Sitting down to write this piece, I realize that my fingers can barely type because I’m so exhausted. I find myself completely demolished, mentally and physically, when the calendar hits December. After an entire semester of exams, papers and deadlines, I have to immediately throw myself into finals week. To make matters even more miserable, I have final exams to deal with. I spend weeks in preparation for a two-hour test in which I am supposed to encapsulate everything I’ve learned over the semester.

With final exams, you simply memorize a chunk of information to spit back onto a piece of paper without even really understanding the material. Do you know just enough to get a correct answer? Then you’re OK, you’re going to rock it… but after a few days, everything you crammed into your brain is gone, cast aside to make room for new information. The cramming from attempting to re-memorize months worth of material does not help students retain knowledge. I aced my exams last semester, but do you think I remember even one important date from the French Revolution?

In contrast, I remember all of my final projects from last semester. More importantly, I remember the major ideas of these classes because I used these ideas to support my final projects.

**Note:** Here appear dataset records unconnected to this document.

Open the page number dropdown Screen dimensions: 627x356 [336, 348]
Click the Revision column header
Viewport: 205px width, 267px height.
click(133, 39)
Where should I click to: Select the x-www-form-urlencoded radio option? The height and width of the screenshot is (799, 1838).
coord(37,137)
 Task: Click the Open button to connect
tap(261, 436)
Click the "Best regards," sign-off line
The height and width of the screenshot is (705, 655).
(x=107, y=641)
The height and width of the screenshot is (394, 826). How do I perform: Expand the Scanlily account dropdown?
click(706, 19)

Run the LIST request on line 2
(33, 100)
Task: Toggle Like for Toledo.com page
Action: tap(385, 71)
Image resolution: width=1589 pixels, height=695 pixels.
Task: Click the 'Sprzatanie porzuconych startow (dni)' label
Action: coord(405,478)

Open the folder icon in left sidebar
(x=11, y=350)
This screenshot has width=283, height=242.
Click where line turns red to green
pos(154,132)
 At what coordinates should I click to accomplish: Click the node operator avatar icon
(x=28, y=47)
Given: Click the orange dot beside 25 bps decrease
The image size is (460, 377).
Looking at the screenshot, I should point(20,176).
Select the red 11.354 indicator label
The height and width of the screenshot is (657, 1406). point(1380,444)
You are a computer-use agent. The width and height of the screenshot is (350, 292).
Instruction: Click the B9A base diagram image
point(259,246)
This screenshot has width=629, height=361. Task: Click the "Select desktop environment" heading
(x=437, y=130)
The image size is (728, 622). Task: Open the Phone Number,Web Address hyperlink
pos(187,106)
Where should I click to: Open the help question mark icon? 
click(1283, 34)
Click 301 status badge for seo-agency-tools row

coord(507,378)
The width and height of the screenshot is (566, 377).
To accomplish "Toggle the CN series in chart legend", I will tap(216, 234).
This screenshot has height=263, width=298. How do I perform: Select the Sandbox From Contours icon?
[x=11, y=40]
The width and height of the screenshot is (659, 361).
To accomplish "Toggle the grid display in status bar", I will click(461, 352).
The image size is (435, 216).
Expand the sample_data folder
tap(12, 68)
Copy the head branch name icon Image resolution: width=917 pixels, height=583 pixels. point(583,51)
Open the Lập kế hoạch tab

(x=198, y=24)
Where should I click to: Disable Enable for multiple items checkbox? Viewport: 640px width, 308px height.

A final project allows you to take the time to work on something creative, which is also going to show how well you understood the material. Having to apply general ideas learned in the class toward a project helps us to retain the information and relate it back to something that matters to us. Instead of memorizing every single date from a war, we can make a final project that encapsulates effects of war, or a creative presentation piece on a war general. We still obviously need to be historically accurate, but we have the ability to choose a direction and an interesting way to display the knowledge we retained in the class.

As an English major, I can whip out a poem about anything. Genocide, 16th century battles, Bible verse? I’ve got a poem for that. I find that final projects allow me to bring my passions and my interests into a class that might not even be inside my major. I can relate these classes (that normally would bore me into oblivion) to a project I am more excited about doing, while still managing to show that I learned the important themes and arcs of the class.

Without the pressure of a two-hour time constraint, a final project allows for a release of imagination and a time to think, plan and process the information. I feel a freedom to use all of my resources, notes, and books to help me show my professor that yes, I was there for class, and I did learn something more than the name of a European poet. You learn to memorize, and eventually retain, the core ideas from the class, and molding those into a final project is infinitely more creative, mature, and ultimately useful then filling in bubbles on a multiple-choice exam.